I am a mother to a teenage runaway.
How should I feel? Because I don’t know.
I have day dreamt of a reunion like that of the prodigal son returning home to a parent that celebrates. I want to have that sentiment. I practice training my thoughts to dwell there. Meditating on God’s promises that He will redeem everything. He is faithful. He answers our call for help. I pray that she would be overcome by God’s lovingkindness. The Lord says THAT is what leads up to repentance, not people’s judgment or exclusion or accusation. So I can release my own judgment and shaming and accusation because it bears no value.
But when I get a text message that my girl has returned from whatever Greyhound adventure she took, I am caught with blind rage. It comes from a deep, gut level place. It surprises me. It is also joined by a heavy weight upon my chest, which takes me a moment to identify. Anxiety, fear, helplessness.
My mind races through all the actions I can take. What can be done?
After I’ve exhausted my desire to DO something, made all the phone calls, had all the conversations, I am left with a boulder of emotions. It rests upon me, so heavy I am paralyzed.
It takes the paralysis. The standing because I can’t move to realize what I didn’t know.
My rage, that pressure upon my lungs that keeps me from a full breath- it’s rejection.
My girl, whom I love, whom I cannot stop loving, whom I want to continue loving, has rejected me. I feel like she is communicating that I am so worthless to her that she can walk away from me after all I have done, all that’s been invested, all that’s been shared between us, and it was so meaningless she doesn’t even have cause to look back. There is nothing that compels her to acknowledge my existence, despite 8 miles separating us.
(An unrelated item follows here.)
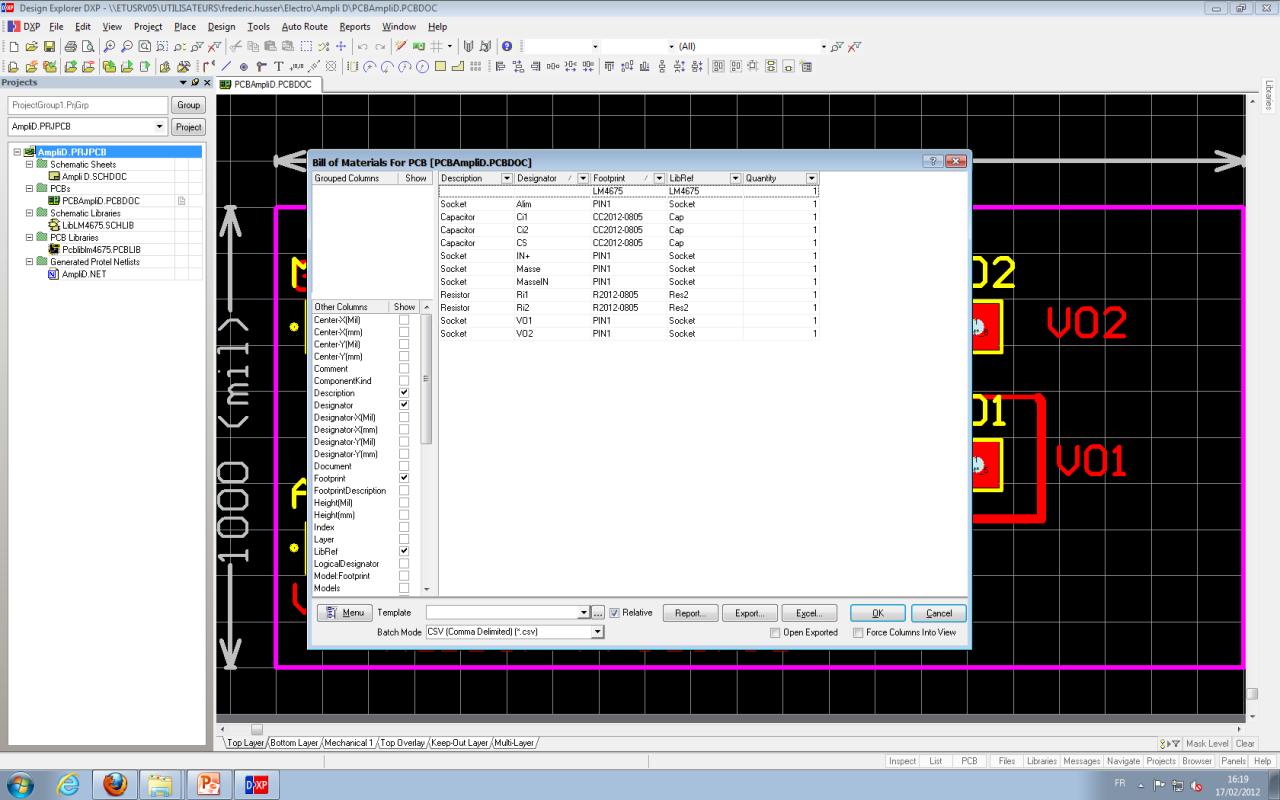Check the Open Exported option

click(x=776, y=632)
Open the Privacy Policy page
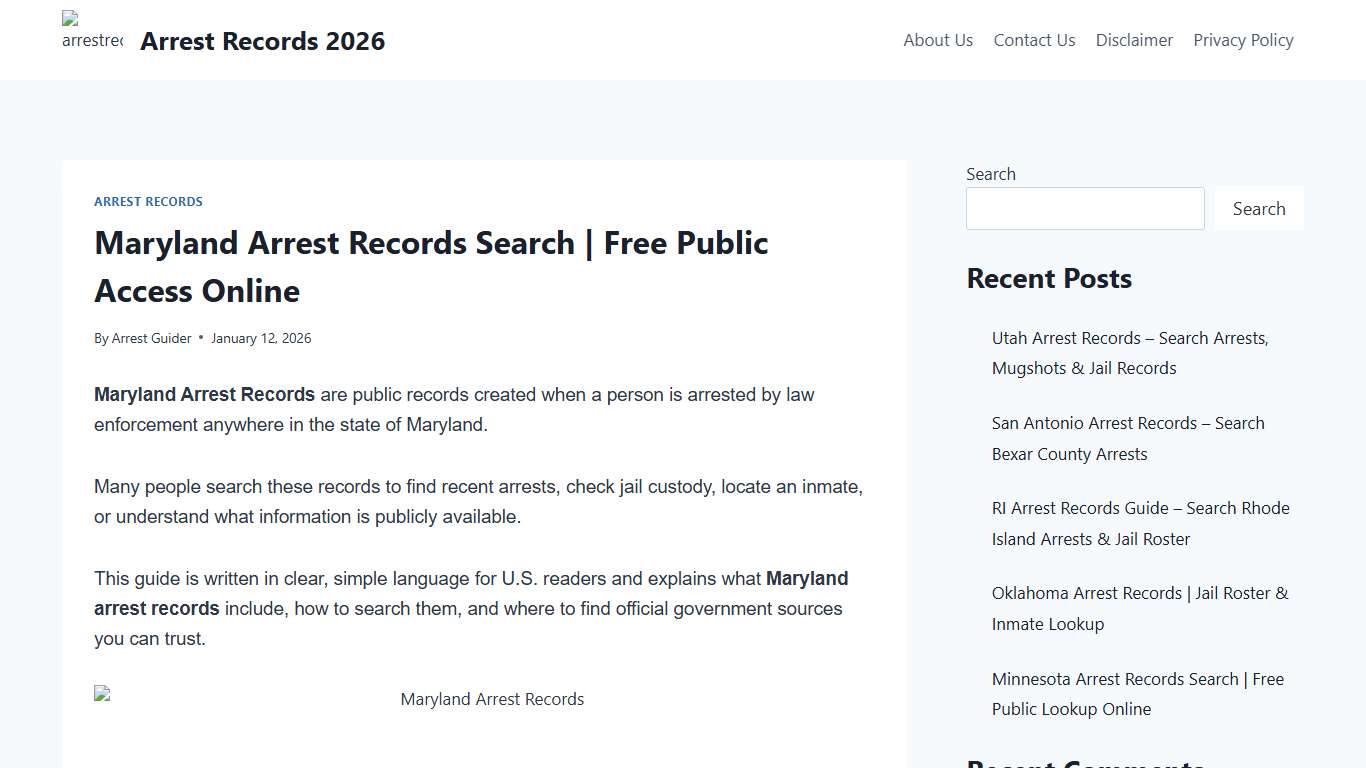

Fear takes hold of this shame opportunity to launch me into a frantic orbit. If she does not love us and we mean nothing to her, would she have any regard for the safety of our children? Is my home safe? How is she enduring these weeks without any financial support? What else isn’t safe? And I spiral out of control.
Before I float away from all reality, I catch myself. And remind myself what I know is true. This situation has never extended past the reach of the Father. He is not far. I am not rejected by Him. Even when she rejects, my girl does not need to be rejected.
If we are unfaithful, he remains faithful, since he cannot disown himself. 2 Timothy 2:3
And I will practice training my mind to dwell in His belonging until my thoughts and emotions come into alignment.